• _REQUIRED ACTION_
Put the data into a two-column Markdown table headed Row and Text, starting at the line that contains "has width=1673, height=1595." and stopping after the line that contains "(1090, 748).". Number each line in Row, put the line itself in Text, and leave out any blank lines.

[[ RECORDS FOR THIS TASK open ]]

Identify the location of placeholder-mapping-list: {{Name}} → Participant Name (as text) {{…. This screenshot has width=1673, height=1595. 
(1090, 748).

[[ RECORDS FOR THIS TASK closed ]]
[[ RECORDS FOR THIS TASK open ]]

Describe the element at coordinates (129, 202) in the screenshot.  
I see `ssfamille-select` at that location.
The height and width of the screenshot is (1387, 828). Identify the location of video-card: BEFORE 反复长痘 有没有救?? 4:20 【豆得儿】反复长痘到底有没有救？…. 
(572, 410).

[[ RECORDS FOR THIS TASK closed ]]

• _SOLUTION TO THE PROBLEM_
| Row | Text |
|---|---|
| 1 | Identify the location of placeholder-mapping-list: {{Name}} → Participant Name (as text) {{…. This screenshot has width=1673, height=1595.  |
| 2 | (1090, 748). |